Fonte: Metropolis
di Marco Milano
Far rivivere i Faraglioni di Capri e la sua biodiversità. È questa la mission del
progetto che gli algologi dell’Università di Trieste – Conisma (Consorzio nazionale
interuniversitario per le scienze del mare) stanno portando avanti come chiesto dal Comune
di Capri e dall’assessore alla tutela del mare e all’istituzione dell’area Marina protetta Paola
Mazzina. Proprio la Mazzina in prima linea nella battaglia a difesa delle acque isolane aveva
lanciato l’iniziativa con l’obiettivo di ripristinare la biodiversità dei Faraglioni di Capri. Le
sentinelle rocciose più famose del mondo infatti si presentano in sofferenza dopo la
cosiddetta desertificazione, un’azione selvaggia provocata dalla pesca illegale del dattero di
mare.

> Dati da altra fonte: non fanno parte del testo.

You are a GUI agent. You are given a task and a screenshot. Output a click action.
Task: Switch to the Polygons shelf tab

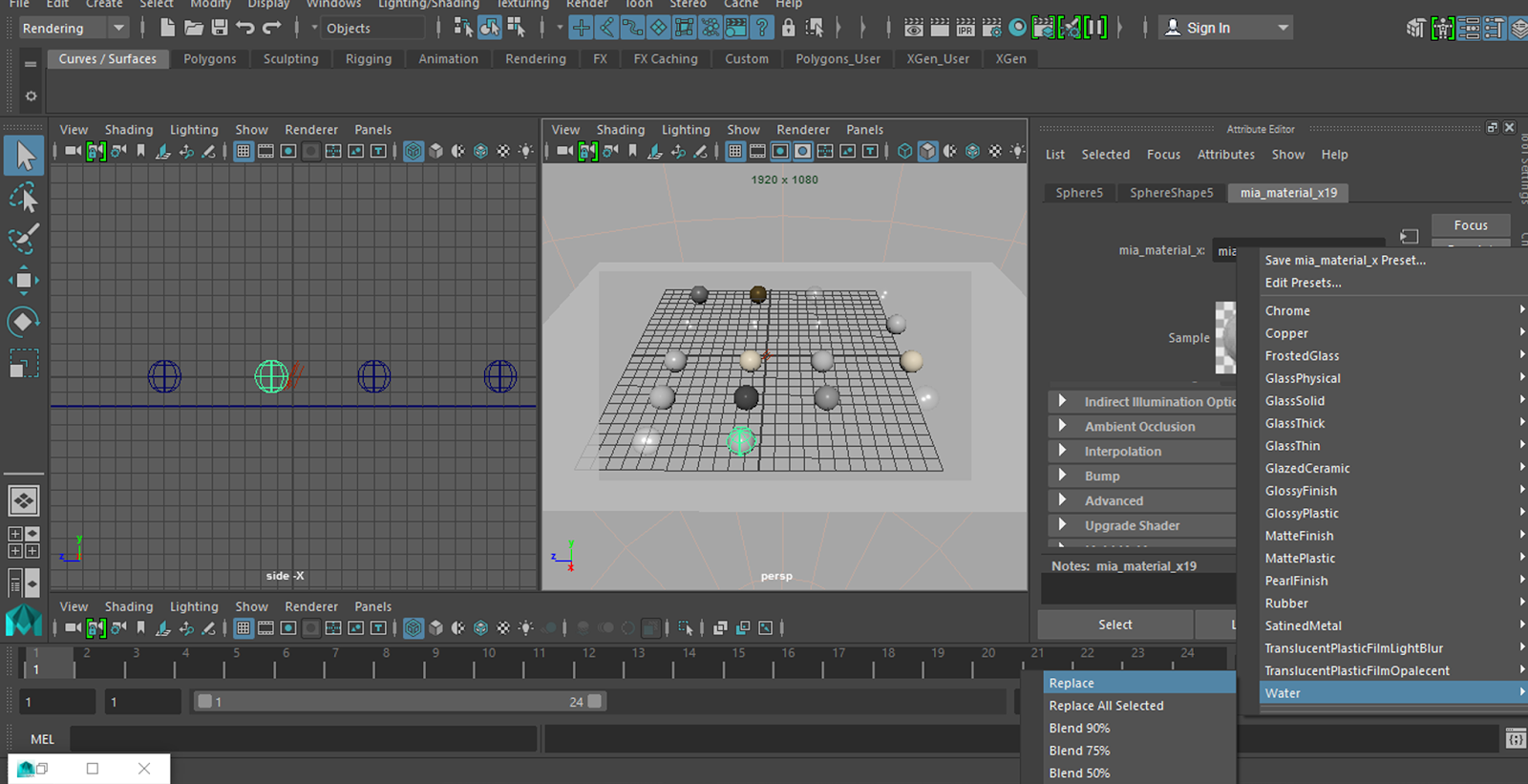pyautogui.click(x=209, y=59)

Il team di algologi dell’Università di Trieste – Conisma (Consorzio nazionale
interuniversitario per le scienze del mare), dunque, è sbarcato nel Golfo di Napoli per
avviare una vera e propria opera di restauro ecologico di quelle che sono state definite le
“foreste marine”. I protagonisti della mission caprese hanno fatto già parte della squadra di
coordinamento del progetto europeo Roc-PopLife* che ha portato al ripopolamento delle
foreste marine nelle aree protette delle Cinque Terre e di Miramare. “A Trieste – ha spiegato
Annalisa Falace, docente di Algologia dell’ateneo e referente scientifico del progetto
‘Ripristino ambientale dei faraglioni di Capri’ che come detto è stato voluto e finanziato dal
Comune di Capri – abbiamo iniziato 15 anni fa a occuparci del restauro ecologico di un’alga
bruna che colonizza i fondali del Mediterraneo formando foreste ricche di biodiversità, capaci
di produrre ossigeno e abbattere la CO2. Negli anni abbiamo sviluppato e testato metodi di
coltura di queste alghe per riforestare le aree desertificate in modo eco-sostenibile”. Il
cronoprogramma della squadra speciale chiamata a salvare i Faraglioni prevede prima di
tutto di accelerare il processo di mitigazione del danno ambientale causato dalla pesca
illegale. Ma non solo. La strategia messa in campo avrà una specifica fase dedicata alla
tutela ed alla conservazione delle foreste marine, arginando in tutti i modi il concreto pericolo
di estinzione. “A Capri – ha aggiunto ancora Annalisa Falace – stiamo lavorando su
popolamenti superficiali e profondi oltre i 40 metri, utilizzando per la prima volta anche altri
approcci innovativi recentemente sviluppati dal nostro gruppo di ricerca, perché l’intervento
di ripristino abbia la massima efficacia con il minimo impatto sui Faraglioni, che
rappresentano un ambiente estremamente delicato e di pregio non solo dal punto di vista
biologico ed ecologico ma anche paesaggistico”. Un restyling a tutti gli effetti attraverso un
metodo originale e innovativo. Come illustrato dagli esperti dell’ateneo, infatti, si tratta di
“produzione in acquari di nuove ‘plantule’ da reintrodurre in ambiente marino, senza
danneggiare i siti donatori”. Il mese di maggio si è aperto con la prima fase dell’operazione
dedicata alla “caratterizzazione tassonomica delle foreste marine capresi individuando i siti
maggiormente danneggiati dalla pesca di frodo e più idonei al restauro ecologico”. A seguire
il secondo step in calendario a giugno e luglio con l’intervento di riforestazione.